Kerry Gross: (27:14)
And it's also a solution to the war for talent, right? If we are having tightness in hiring financial advisors, if we're gonna keep seeing, challenges and hiring folks in the back office and middle office staff, losing them to other roles, being more effective with technology is also a solution for that. Right.
John Almeida: (27:31)
For sure. Yeah, I would say you gotta deliver a unified experience for an employee from anywhere. Again, we look at it in three kind of buckets, if you will, it's the HR experience, it's their technology and IT experience, and then it's their work if you will, in customer or client experience.
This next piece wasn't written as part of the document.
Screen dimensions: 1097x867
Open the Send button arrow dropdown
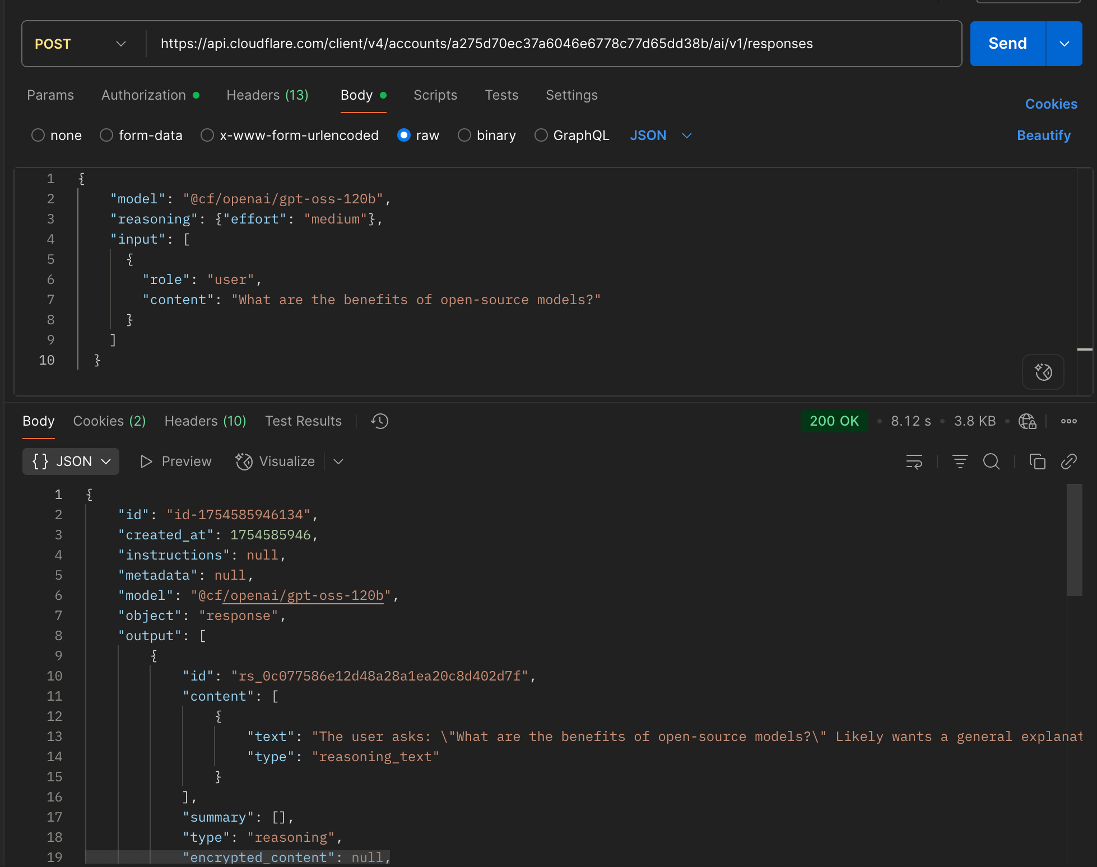click(1064, 44)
Right. And one would argue that the middle and back office, their client is the financial advisor. So the better you're effective in managing their request, the more effective they're they're gonna be, and don't forget about what we call the voice of the home office, right? The folks who actually have to orchestrate the cases and the case management and resolving this stuff, does it go to legal? Does it go to risk compliance? Where does it go? That stuff can be automated. That stuff should be automated. So folks aren't chasing that stuff around, we really feel that the firms that invest and spend the money where 70 to 75% of the work is done in the forgotten middle and back office are the ones who are gonna exceed. And that is not to suggest that you should not spend money with a financial advisor in the front office. Of course you should. But that's where most of the money has been spent anywhere today. The bottleneck that we're seeing, where it falls apart is that forgotten, messy middle that we like to refer it to.
Kerry Gross: (28:56)
Thanks, John, I think we're at about time or our clock that we also have down here says it's just about time. And I think there isn't a left slide to go to, but that's fine, what it was gonna say was visit john at booth, you can visit John. If you have questions.
John Almeida: (29:15)
You haven't given your notice yet. I thought you were not kidding. She's not giving her notice.
Kerry Gross: (29:21)
I'm not giving my notice, but if you have questions for me, if you have questions for John, feel free to find either of us after this. Or if you wanna talk to service now, I'm there at booth two 11. So thank you everyone. appreciate
John Almeida: (29:31)
All your, yeah. Thank you very much. Thank you all for coming.